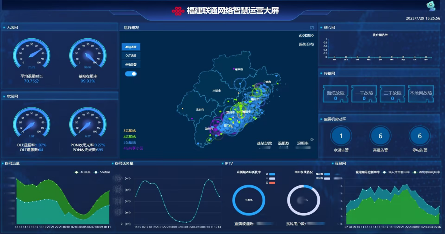Image resolution: width=445 pixels, height=234 pixels.
Task: Click the 高温告警 circle indicator
Action: point(380,136)
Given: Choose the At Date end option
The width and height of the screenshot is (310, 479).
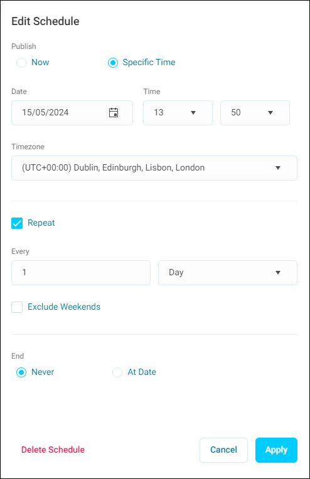Looking at the screenshot, I should point(117,372).
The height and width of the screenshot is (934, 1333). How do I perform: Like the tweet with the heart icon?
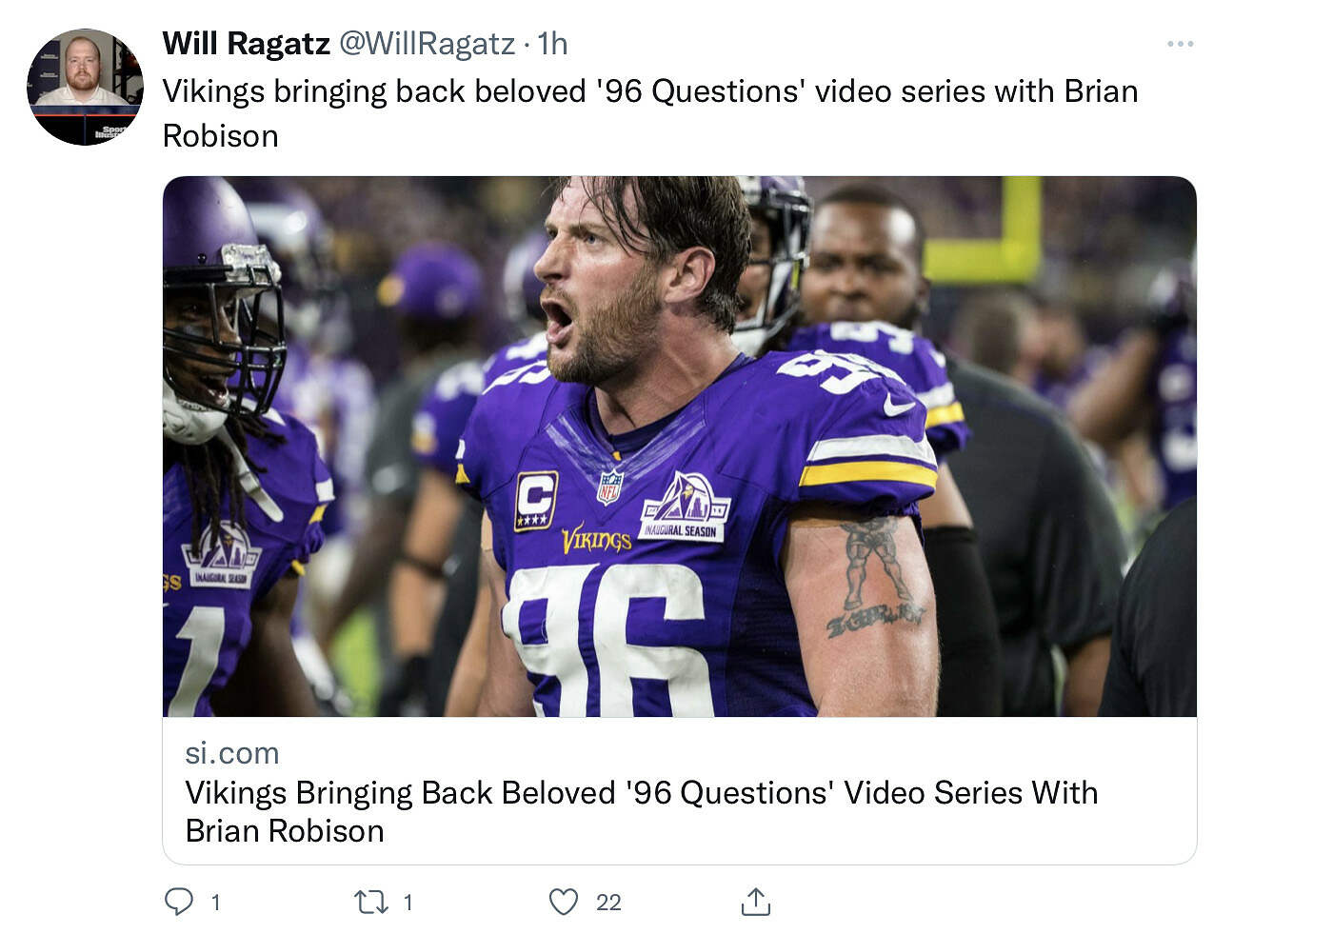tap(564, 902)
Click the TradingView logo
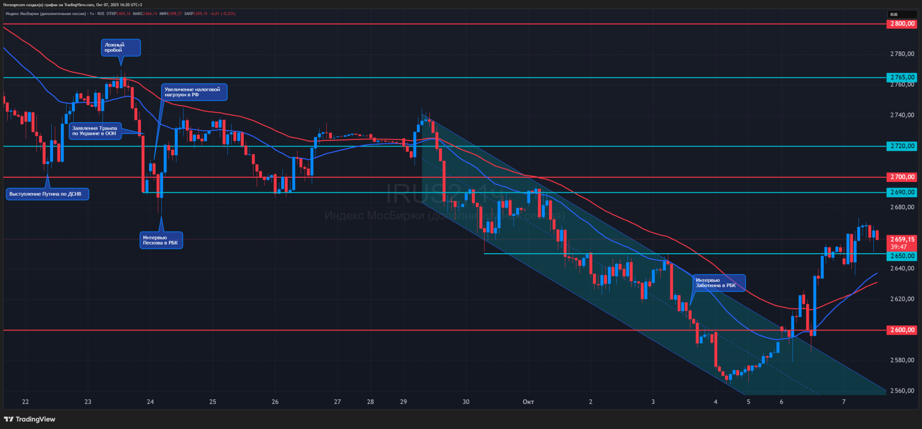Viewport: 922px width, 429px height. click(30, 419)
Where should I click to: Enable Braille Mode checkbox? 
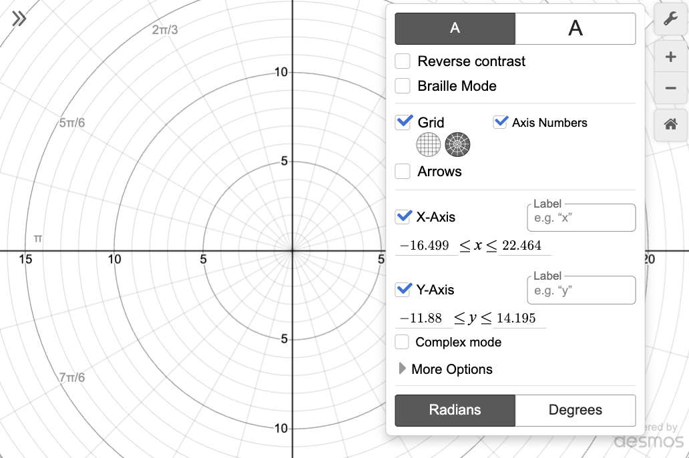pos(403,85)
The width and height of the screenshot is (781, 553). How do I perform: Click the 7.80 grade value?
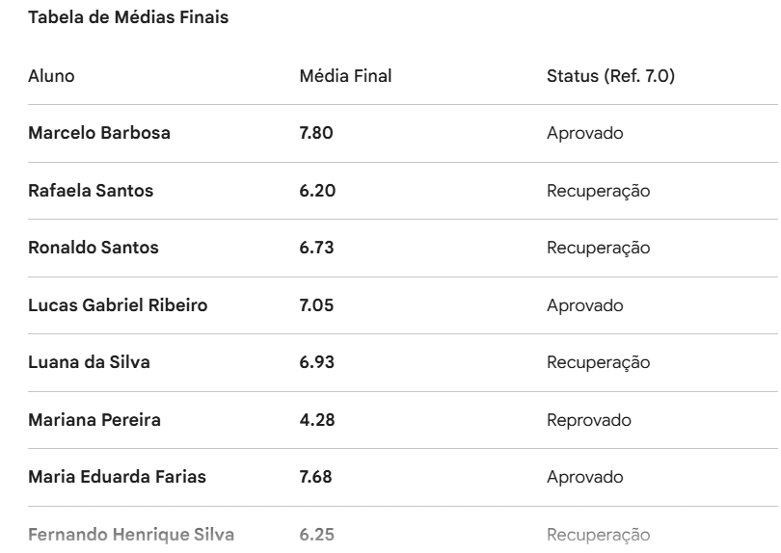(317, 133)
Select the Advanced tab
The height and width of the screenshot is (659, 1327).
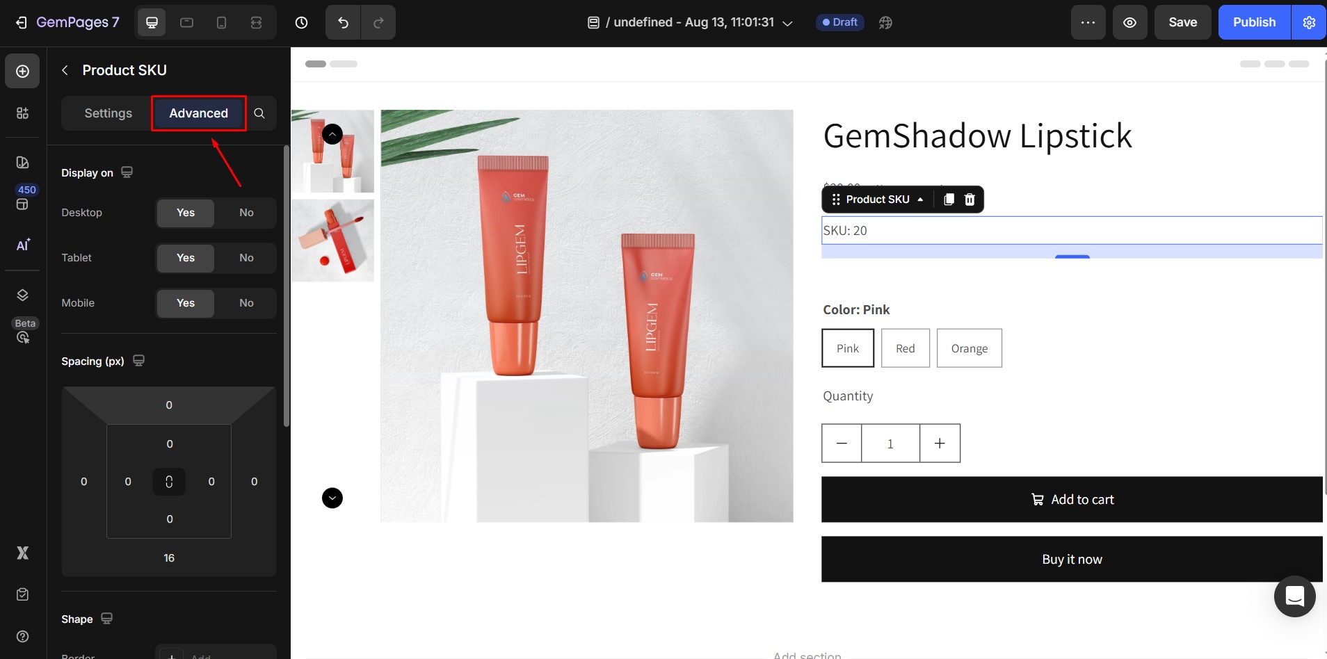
# # #
◆ Problem description ◆
Using the records above, extract exactly and only the lines from the one with "Where should I" through the final line, inclusive, leaving out pictures.

◆ Response ◆
Where should I click to: Enable Braille Mode checkbox? 
pos(403,85)
The width and height of the screenshot is (781, 553). How do I perform: Click the 7.80 grade value?
(317, 133)
Select the Advanced tab
The height and width of the screenshot is (659, 1327).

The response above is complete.